1. Le projet de Constitution reflète, dans sa préparation, rédaction et soumission, le caractère unilatéral et individuel du président de la république, qui a, par ailleurs, confisqué le droit des tunisiennes et tunisiens de débattre et de disposer de leur destin et de leur avenir, et d’imposer ses choix et son programme en excluant les composantes de la société civile, politique, et académique.

2. Le projet de Constitution ne présente pas d’avancée majeure par rapport aux défaillances et lacunes de Constitution de 2014. Il représente une régression, notamment en matière du caractère civil de l’Etat couplée à l’abrogation de la référence aux principes universels des droits humains comme source constitutive et se dirige vers une direction opposée à ceux-ci. Il consacre un chevauchement entre religieux et politique en attribuant à l’Etat des prérogatives religieuses contradictoires avec le caractère civil d’un Etat qui fonde sa légitimité sur un contrat social conclut entre ses citoyennes et citoyens et non sur la base d’une légitimité religieuse.

3. Le projet de Constitution torpille les liens de citoyenneté qui unissent les tunisiennes et les tunisiens sans distinction ou discrimination basées sur l’opinion, la couleur ou le sexe. Le projet a, en effet, maintenu la condition relative à la religion du président de la République, à savoir l’Islam. En plus d’un net recul en matière de féminisation de l’écriture juridique, par la suppresion de la disposition qui prévoit que « La candidature à la présidence de la République est un droit reconnu à toute électrice ou tout électeur (…) », rendant la présidence de la République une fonction masculine.

4. Le projet de Constitution supprime les principes de souveraineté et de contrôle populaires sur le pouvoir. Il consacre, en revanche, la concentration des pouvoirs dans les mains du président de la République, au-dessus de toute responsabilité et redevabilité politique ou pénale, bénéficiant d’une immunité absolue et permet à ce dernier de perpétuer l’état d’urgence et les mesures exceptionnelles.

5. Le projet de Constitution porte atteinte au principe d'équilibre des pouvoirs en limitant les pouvoirs des autorités législatives et judiciaires et en les transformant en fonctions nommées et gérées par le chef de l'État. Il s’agit d’une dérive autoritaire non moins dangereuse que la précédente paralysie des institutions de l'État et reproduit les mêmes mécanismes de la décennie du règne d’Ennahdha et de ses alliés.

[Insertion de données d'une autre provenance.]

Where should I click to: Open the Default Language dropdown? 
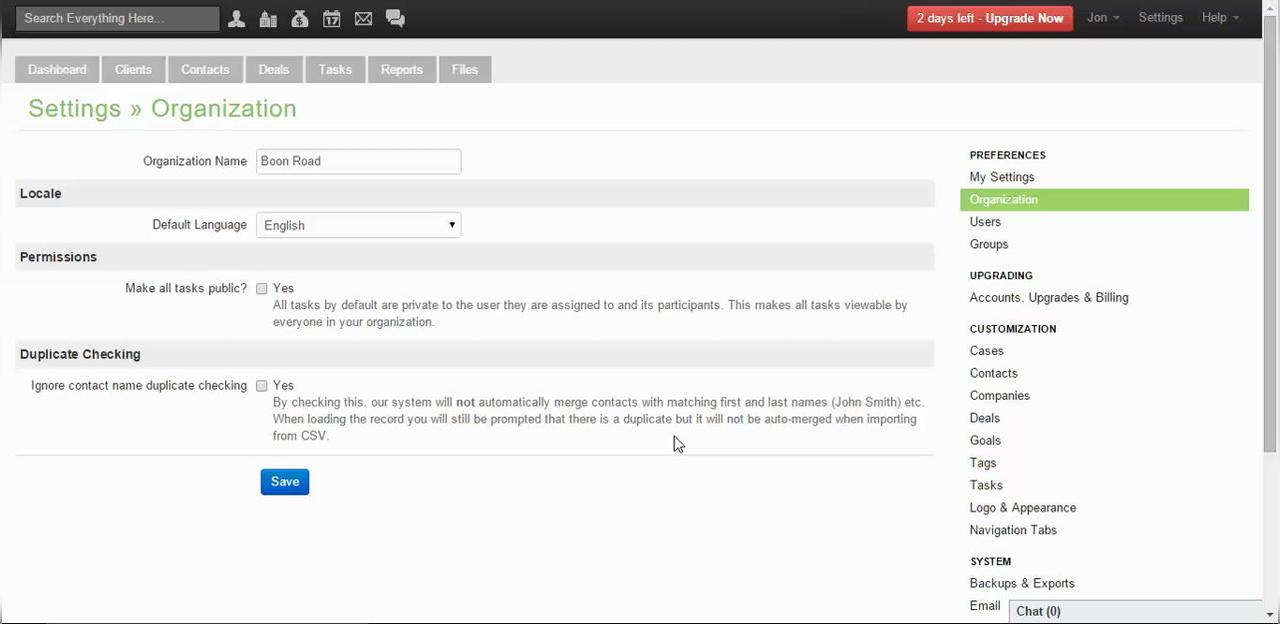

6. Le projet de Constitution a battu en brèche le principe de l'indépendance de la justice comme pilier de la démocratie et garantie des droits et libertés en dispersant le pouvoir juridictionnel en trois conseils indépendants et sans garantie quant à leur élection et représentation des juges.

7. Le projet de Constitution s’accompagne, dans le chapitre sur les droits et libertés, d’un certain nombre de restrictions, dont « les nécessités de la sécurité publique et de la moralité publique », qui sont des restrictions consacrées aux justifications habituelles de la répression, de la confiscation et des violations des libertés.

8. Le projet de Constitution a supprimé les instances constitutionnelles relatives aux médias, à la justice, à la lutte contre la corruption et aux droits de l'Homme en tant que référence de régulation indépendante. Cette suppression qui est en totale contradiction avec les acquis de la Révolution et des engagements de internationaux de l'État à respecter les règles et les standards internationaux prépare le chemin au retour du contrôle de l'exécutif sur ces domaines vitaux.

Sur la base de ce qui précède et de l'adhésion des organisations et associations tunisiennes aux principes de liberté, de dignité, de démocratie et de souveraineté populaire, portés par la Révolution tunisienne et incarnés par l'Etat civil qui se réfère aux droits et libertés universels, nous proclamons notre rejet du projet de Constitution soumis à référendum et appelons à son retrait et à l'ouverture d'un véritable dialogue national participatif pour mener à bien des réformes constitutionnelles respectueuses de la dignité des tunisiennes et tunisiens et répondant à leurs aspirations à la liberté, l'égalité et la justice sociale.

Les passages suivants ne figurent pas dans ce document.